Développement d’un humain modèle préclinique de Osteoclastogenesis de Monocytes du sang périphérique conjointement mis en culture avec des lignées cellulaires de Cancer du sein
Summary
Ce protocole décrit le développement d’un in vitro humain modèle préclinique d’osteoclastogenesis de monocytes du sang périphérique, cultivées avec des lignées de cellules cancéreuses du sein pour imiter l’interaction cellule-ostéoclastes de cancer. Le modèle pourrait être utilisé pour approfondir nos connaissances de la formation de métastases osseuse et améliorer les options thérapeutiques.
Abstract
La diaphonie entre les cellules tumorales et des cellules osseuses dans le microenvironnement osseux est essentielle pour comprendre le mécanisme de la formation de métastases osseuse. Nous avons développé un in vitro entièrement humain modèle préclinique d’une co-culture de cellules cancéreuses du sein et les monocytes en cours de différenciation vers les ostéoclastes. Nous avons optimisé un modèle d’osteoclastogenesis à partir d’un échantillon de sang périphérique provenant de donneurs sains. Les cellules mononucléaires de sang périphérique (PBMC) ont d’abord séparés par centrifugation en gradient de densité, injectées à une densité élevée et induites à se différencier en ajoutant deux facteurs de croissance (GFs) : activateur du récepteur du facteur nucléaire-κB ligand (RANKL) et macrophages facteur stimulant les colonies (MCSF). Les cellules ont été laissés dans la culture pendant 14 jours puis fixe et analysés par l’analyse en aval. Dans les métastases osseuses ostéolytiques, l’un des effets de l’arrivée de cellules du cancer dans l’OS est l’induction d’osteoclastogenesis. Ainsi, nous avons attaqué notre modèle avec co-cultures de cellules cancéreuses du sein afin d’étudier le pouvoir de différenciation des cellules cancéreuses à l’égard de GFs. Un moyen simple d’étudier l’interaction cellule-ostéoclastes cancer consiste à effectuer des co-cultures indirectes basées sur l’utilisation du milieu conditionné provenant de cultures de cellules de cancer du sein et mélangé avec un milieu frais. Ce mélange est ensuite utilisé pour induire la différenciation des ostéoclastes.

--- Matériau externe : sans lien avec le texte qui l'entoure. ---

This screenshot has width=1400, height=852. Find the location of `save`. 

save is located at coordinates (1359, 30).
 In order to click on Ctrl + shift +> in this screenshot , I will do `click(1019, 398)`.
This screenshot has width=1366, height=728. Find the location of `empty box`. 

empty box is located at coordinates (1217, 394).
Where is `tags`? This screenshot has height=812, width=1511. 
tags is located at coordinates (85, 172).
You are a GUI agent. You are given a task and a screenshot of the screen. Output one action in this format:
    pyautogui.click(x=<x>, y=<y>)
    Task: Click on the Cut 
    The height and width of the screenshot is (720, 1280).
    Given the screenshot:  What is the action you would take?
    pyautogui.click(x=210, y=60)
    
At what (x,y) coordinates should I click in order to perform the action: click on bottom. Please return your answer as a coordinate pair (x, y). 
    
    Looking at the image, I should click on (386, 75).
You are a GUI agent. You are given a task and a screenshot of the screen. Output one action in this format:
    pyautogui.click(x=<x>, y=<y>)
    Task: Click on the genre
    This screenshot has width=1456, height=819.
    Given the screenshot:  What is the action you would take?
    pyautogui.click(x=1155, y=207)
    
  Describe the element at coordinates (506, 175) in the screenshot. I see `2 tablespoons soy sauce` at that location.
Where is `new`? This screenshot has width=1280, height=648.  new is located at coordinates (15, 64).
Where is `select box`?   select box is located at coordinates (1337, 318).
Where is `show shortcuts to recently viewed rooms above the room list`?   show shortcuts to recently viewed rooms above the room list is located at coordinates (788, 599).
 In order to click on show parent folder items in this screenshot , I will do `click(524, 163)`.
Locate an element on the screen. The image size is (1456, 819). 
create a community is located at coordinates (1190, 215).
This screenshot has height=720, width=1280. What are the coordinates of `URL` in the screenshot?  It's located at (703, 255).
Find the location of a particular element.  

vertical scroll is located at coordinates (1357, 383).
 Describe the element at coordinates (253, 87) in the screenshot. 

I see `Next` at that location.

Nous avons optimisé également une méthode de co-culture directe dans laquelle le cancer des cellules et des monocytes en cours de différenciation partagent le milieu et d’échangent des facteurs sécrétés. C’est une amélioration significative sur la méthode originale de co-culture indirecte car les chercheurs peuvent observer les interactions réciproques entre les deux types cellulaires et effectuer des analyses en aval pour les cellules cancéreuses et les ostéoclastes. Cette méthode nous permet d’étudier l’effet des drogues sur le microenvironnement osseux métastatique et aux lignées de cellules de semence autres que ceux provenant d’un cancer du sein. Le modèle peut également servir à étudier d’autres maladies comme l’ostéoporose ou d’autres maladies osseuses.
Introduction
L’OS est un site commun de métastase pour différents types de tumeurs primaires telles que le cancer de la prostate, du poumon et du sein, avec 20 à 25 % des patients présentant des métastases osseuses au cours de la maladie1,2,3. En particulier, 70 % des patientes atteintes de cancer portent témoignage de métastase osseuse à mort4. Tumeur et les cellules stromales interaction est essentielle pour la progression du cancer en cancer primitif et lésions secondaires. Dans le microenvironnement osseux, métastases osseuses ostéolytiques du cancer dépendent de la mise en place d’un cercle vicieux pathologique survenant entre cellules cancéreuses, les cellules osseuses et le microenvironnement osseux. Cellules cancéreuses perturbent l’équilibre osseuse, augmentation osseuse résorption5,6,7.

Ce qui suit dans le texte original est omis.